** Collected data **

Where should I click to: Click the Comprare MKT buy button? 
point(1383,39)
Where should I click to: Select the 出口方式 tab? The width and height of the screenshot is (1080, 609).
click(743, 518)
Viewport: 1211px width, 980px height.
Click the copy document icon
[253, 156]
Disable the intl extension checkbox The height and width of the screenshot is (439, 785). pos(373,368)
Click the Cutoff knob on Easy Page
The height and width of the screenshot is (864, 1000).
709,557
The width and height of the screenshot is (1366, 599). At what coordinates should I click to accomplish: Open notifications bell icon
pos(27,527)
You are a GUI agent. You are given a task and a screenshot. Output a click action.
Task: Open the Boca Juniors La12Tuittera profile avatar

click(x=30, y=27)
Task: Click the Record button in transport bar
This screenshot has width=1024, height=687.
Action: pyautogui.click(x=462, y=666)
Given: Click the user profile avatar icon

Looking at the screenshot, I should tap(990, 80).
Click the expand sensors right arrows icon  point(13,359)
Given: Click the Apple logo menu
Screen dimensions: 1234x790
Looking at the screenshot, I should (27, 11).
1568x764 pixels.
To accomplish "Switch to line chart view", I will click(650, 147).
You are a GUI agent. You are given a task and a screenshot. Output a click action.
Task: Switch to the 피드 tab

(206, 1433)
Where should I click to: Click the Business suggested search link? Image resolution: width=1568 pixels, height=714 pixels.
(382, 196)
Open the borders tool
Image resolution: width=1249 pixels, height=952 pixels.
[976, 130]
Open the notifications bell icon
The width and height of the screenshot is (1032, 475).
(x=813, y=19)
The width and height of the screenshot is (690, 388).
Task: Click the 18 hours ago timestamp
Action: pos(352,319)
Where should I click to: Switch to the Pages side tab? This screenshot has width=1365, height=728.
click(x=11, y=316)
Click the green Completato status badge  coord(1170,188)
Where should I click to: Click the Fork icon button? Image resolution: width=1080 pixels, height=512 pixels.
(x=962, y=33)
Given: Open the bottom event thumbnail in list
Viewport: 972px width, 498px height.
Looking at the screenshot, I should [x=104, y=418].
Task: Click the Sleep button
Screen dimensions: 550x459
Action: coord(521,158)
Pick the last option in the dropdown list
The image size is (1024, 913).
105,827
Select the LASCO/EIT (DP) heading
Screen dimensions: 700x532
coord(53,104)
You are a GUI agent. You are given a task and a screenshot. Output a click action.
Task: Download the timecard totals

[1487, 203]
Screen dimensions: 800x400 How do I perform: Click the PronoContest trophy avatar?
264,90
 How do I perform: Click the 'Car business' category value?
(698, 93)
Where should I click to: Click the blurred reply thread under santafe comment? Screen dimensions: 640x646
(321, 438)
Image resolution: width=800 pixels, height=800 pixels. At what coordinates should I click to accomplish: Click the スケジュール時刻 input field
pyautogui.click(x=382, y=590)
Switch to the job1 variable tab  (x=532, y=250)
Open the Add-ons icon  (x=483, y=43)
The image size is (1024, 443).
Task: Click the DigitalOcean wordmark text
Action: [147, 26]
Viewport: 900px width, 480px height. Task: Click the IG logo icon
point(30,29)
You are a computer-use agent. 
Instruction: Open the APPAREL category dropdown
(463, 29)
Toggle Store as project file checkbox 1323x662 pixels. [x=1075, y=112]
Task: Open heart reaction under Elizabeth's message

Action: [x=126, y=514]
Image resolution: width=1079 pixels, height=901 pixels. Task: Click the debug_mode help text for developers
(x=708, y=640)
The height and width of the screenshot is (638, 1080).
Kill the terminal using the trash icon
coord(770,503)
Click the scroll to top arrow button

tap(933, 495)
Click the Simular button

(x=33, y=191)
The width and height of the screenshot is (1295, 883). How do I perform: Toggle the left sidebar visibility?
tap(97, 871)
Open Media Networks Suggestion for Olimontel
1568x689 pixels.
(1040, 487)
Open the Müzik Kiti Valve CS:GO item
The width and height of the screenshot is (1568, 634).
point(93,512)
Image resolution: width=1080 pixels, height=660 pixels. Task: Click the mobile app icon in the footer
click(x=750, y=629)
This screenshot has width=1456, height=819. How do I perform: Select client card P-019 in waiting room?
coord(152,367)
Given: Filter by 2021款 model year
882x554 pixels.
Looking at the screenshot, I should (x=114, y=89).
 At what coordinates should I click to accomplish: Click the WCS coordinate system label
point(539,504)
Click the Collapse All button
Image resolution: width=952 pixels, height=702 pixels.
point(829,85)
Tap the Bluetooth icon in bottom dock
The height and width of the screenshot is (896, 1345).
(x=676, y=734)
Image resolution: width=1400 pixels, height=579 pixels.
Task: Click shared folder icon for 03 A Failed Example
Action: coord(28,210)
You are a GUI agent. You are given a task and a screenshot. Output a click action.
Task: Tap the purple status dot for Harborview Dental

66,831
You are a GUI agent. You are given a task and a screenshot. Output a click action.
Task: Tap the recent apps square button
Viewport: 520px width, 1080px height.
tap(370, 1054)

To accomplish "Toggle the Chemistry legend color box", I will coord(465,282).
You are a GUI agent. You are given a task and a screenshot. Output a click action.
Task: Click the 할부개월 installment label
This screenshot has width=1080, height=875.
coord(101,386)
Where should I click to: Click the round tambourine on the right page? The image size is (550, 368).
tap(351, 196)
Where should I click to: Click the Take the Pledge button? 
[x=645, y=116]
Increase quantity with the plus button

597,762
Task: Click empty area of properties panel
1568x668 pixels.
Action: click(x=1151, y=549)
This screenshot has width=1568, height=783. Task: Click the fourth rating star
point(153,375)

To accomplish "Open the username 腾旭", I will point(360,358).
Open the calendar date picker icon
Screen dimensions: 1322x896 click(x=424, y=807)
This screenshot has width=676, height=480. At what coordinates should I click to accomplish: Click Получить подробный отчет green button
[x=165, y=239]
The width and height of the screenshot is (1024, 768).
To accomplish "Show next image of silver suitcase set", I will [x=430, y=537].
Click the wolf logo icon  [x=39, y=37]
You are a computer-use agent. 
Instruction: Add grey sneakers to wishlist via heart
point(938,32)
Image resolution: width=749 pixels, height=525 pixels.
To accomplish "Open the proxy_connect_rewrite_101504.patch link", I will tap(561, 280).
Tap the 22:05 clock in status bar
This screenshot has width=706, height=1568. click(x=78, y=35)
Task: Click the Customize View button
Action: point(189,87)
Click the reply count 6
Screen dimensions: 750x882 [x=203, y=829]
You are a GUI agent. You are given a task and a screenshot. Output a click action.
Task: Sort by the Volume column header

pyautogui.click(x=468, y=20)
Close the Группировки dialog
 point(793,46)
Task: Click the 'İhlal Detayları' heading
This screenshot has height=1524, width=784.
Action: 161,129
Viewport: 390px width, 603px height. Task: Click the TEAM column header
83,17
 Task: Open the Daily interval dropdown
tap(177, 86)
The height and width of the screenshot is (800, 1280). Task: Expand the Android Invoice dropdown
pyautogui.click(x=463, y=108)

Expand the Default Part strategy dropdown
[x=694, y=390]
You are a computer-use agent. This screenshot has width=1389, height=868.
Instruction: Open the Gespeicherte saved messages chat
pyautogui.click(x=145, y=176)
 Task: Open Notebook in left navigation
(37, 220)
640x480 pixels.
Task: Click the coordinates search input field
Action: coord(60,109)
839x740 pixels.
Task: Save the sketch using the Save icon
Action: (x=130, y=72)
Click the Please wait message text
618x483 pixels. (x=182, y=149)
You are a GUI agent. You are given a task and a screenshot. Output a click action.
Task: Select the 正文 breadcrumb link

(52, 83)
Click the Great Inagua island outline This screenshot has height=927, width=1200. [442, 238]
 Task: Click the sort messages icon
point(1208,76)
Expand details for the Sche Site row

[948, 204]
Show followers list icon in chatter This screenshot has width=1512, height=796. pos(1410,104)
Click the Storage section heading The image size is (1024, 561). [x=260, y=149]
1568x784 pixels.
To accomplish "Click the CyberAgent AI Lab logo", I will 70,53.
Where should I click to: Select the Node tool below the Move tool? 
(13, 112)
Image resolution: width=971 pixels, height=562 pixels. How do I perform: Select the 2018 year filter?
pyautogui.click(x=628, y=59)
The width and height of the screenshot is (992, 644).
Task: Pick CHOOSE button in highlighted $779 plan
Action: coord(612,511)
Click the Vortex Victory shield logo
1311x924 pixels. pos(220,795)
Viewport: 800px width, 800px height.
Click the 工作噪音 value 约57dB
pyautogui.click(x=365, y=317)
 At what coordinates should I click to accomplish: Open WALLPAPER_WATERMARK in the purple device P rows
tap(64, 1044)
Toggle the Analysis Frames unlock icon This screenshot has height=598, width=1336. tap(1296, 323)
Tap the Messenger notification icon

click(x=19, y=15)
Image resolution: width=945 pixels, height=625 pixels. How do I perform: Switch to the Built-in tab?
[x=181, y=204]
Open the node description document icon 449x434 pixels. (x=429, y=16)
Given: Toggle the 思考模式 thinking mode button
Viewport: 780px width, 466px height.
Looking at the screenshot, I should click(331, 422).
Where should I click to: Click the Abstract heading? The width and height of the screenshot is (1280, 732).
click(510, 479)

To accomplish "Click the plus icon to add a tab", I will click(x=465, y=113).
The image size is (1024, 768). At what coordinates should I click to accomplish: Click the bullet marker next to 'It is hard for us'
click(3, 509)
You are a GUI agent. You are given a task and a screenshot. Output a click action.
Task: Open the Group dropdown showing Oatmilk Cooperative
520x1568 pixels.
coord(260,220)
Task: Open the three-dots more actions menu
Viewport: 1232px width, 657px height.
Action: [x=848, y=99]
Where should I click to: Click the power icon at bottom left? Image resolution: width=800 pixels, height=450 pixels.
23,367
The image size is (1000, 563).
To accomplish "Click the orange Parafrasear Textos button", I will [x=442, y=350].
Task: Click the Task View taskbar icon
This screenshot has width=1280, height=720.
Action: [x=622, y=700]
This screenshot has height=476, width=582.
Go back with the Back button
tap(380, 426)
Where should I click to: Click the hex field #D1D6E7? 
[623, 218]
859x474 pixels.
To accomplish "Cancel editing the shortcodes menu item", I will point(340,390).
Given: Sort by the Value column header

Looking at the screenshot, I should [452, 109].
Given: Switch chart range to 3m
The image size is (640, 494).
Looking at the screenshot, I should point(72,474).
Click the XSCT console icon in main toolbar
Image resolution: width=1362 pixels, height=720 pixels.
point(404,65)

** Your task **
Which lines of the data contain "item"? Copy them all.

** Response area **
Open the Müzik Kiti Valve CS:GO item
To accomplish "Cancel editing the shortcodes menu item", I will point(340,390).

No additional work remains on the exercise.